Creatività: una sorgente a cui attingere senza limiti, parola di Roberto Capucci
Firenze. Grazie all’opera di restauro dovuta a Fondazione Bardini e Peyron dell’Ente Cassa di Risparmio di Firenze, Villa Bardini, la magnifica dimora da cui si può godere un’indimenticabile vista della città di Firenze, è dal 2007 sede del Museo della Fondazione Roberto Capucci, oltre ad ospitare il Museo Pietro Annigoni, Bardini Contemporanea, la Società Toscana Orticultura, il Ristorante e Terrazza Bardini, e uno spazio dedicato a mostre temporanee.

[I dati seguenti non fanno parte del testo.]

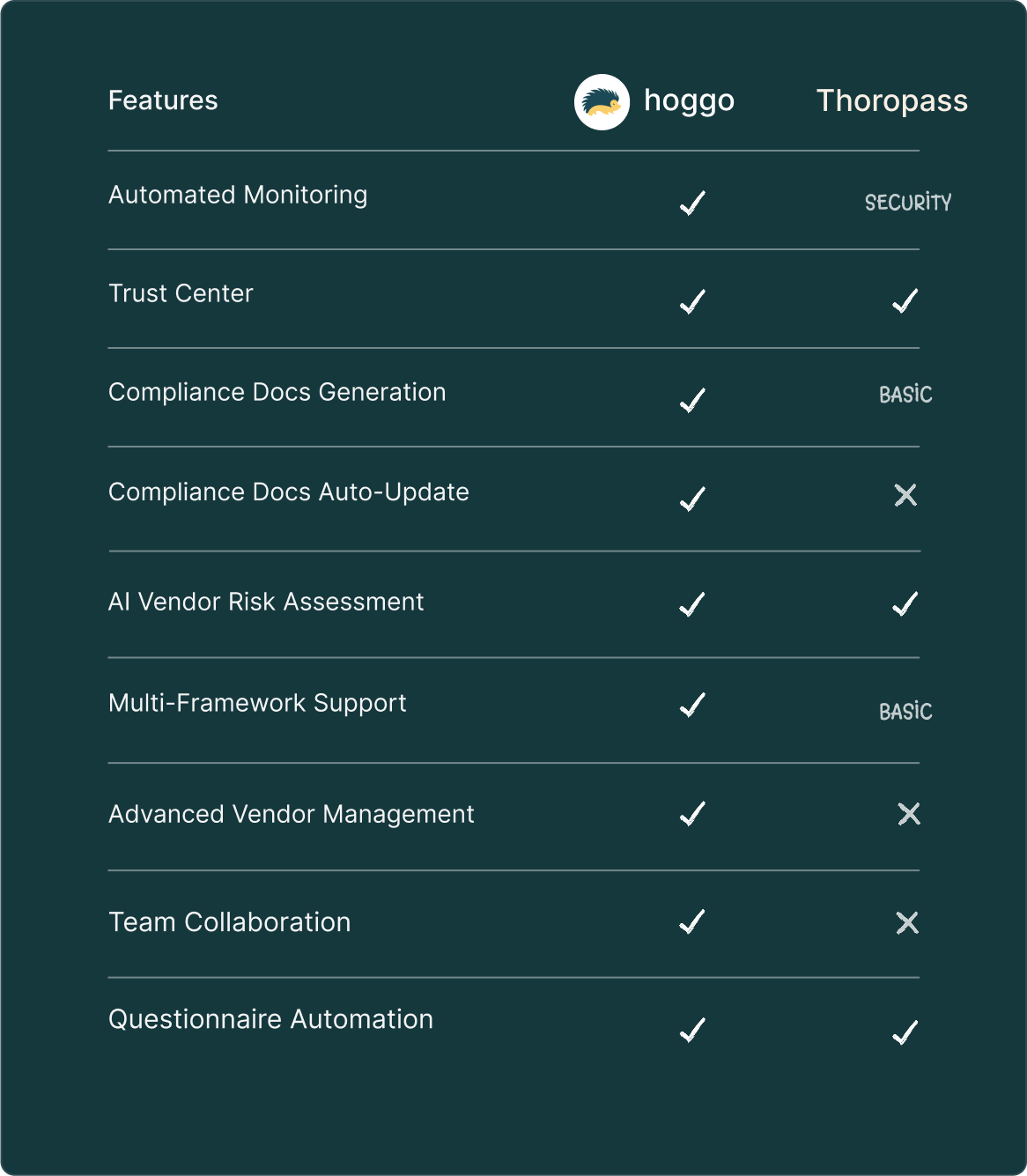The image size is (1027, 1176).
Task: Select the Automated Monitoring feature label
Action: [x=238, y=195]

A partire dalla sua inaugurazione il Museo che porta il nome del famoso stilista, si è distinto per l’organizzazione di una serie di mostre mirate a promuoverne le grandi qualità creative, già esemplificate dalla ricca collezione posseduta dalla Fondazione stessa.

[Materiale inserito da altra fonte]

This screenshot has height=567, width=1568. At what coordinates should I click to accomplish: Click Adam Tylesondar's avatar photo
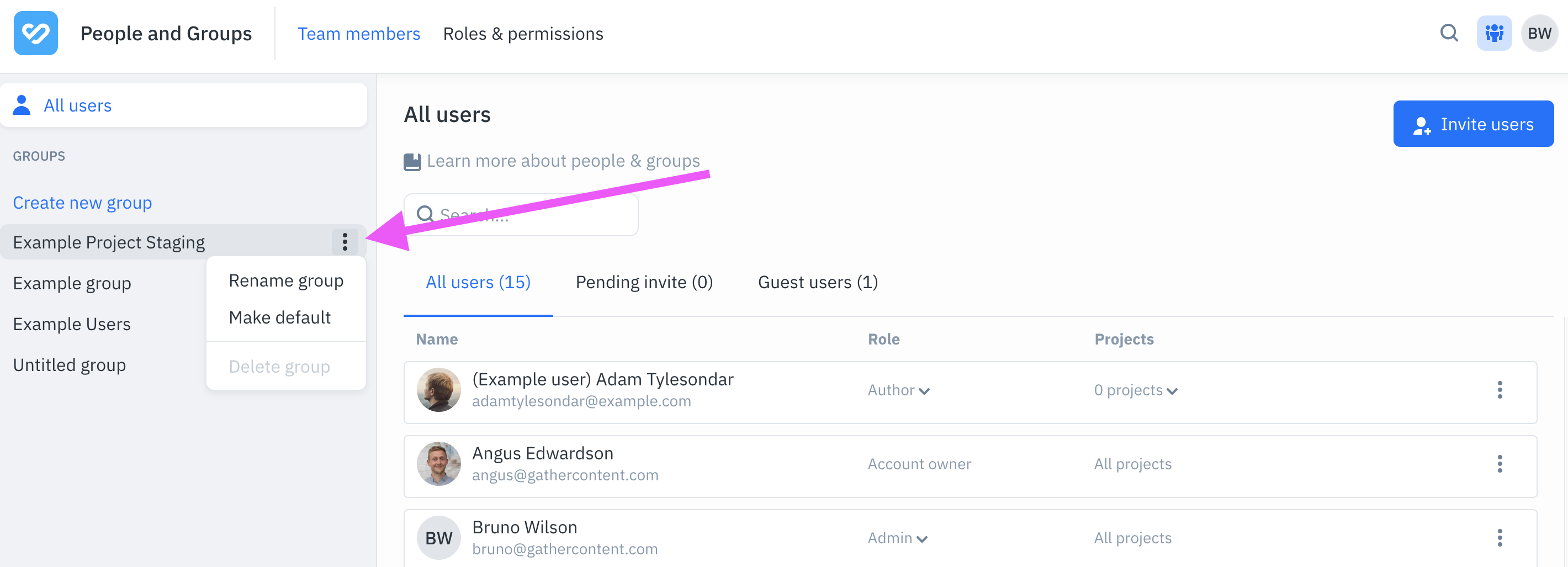tap(438, 390)
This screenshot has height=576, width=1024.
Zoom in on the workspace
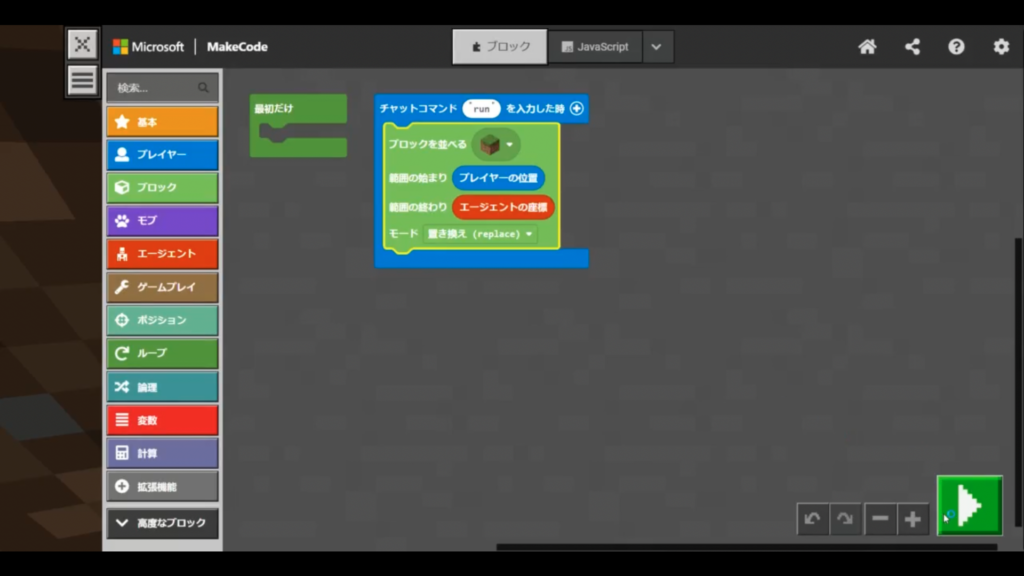913,519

Parte di questo copioso patrimonio, che viene esposto a rotazione in modo da permetterne l’ammirazione nella sua totalità, sono infatti 400 creazioni di alta moda e di abiti-scultura, 300 illustrazioni, 22.000 schizzi, 20 quaderni di bozzetti, 150 audiovisivi, 50.000 articoli di stampa e 40.000 fotografie.
Fedele alla sua linea d’azione, Fondazione Roberto Capucci - che gestisce la Villa sede del Museo di cui ha restaurato anche il bellissimo giardino di quattro ettari – ha appena inaugurato un nuovo allestimento focalizzato sugli abiti-icona del Maestro, emblematici dimostrazioni di come sia stato capace di modellare i tessuti con una tale maestria da riuscire a passare con naturalezza da linee rigide e spigolose di sapore architettonico frutto dell’influenza dei suoi studi artistici, a forme morbide e avvolgenti, con l’aggiunta di colori vivi ed elementi naturali, sempre di grande ispirazione per il Maestro. La mostra, dal titolo «SORGENTI CREATIVE: GLI ABITI-ICONA DELLO STILE CAPUCCI», è insomma un classico esempio delle qualità dell’artista, generalmente riconosciuto per il suo rigore formale, la sperimentazione, la cura dei dettagli e l’innovazione.
Le tre sezioni pensate per ritmare l’esposizione ospitano 23 pezzi degli anni ’80 e ’90 e una sola creazione del 2007 - «Fascia» -. Il leitmotiv è sempre quello: l’abito-icona e il suo essere al tempo stesso origine e obiettivo del processo creativo da una parte e punto di partenza per successive varianti e interpretazioni del cuore creativo dall’altra.
Ecco che così si passa dalla moda architettonica della prima sezione con la famosa linea a scatola, ai giochi di geometrie con la grande farfalla plissé della seconda, per finire con gli abiti preziosi declinati in oro dalle linee imponenti e regali - l’angelo d’oro - dell’ultima.
Come chicca finale il «Ricciolo Barocco» - l’abito restaurato grazie all’appoggio della Fondazione Centro Conservazione e Restauro «La Venaria Reale» dagli studenti del Corso di Laurea in Conservazione e Restauro dei Beni Culturali dell’Università degli Studi di Torino.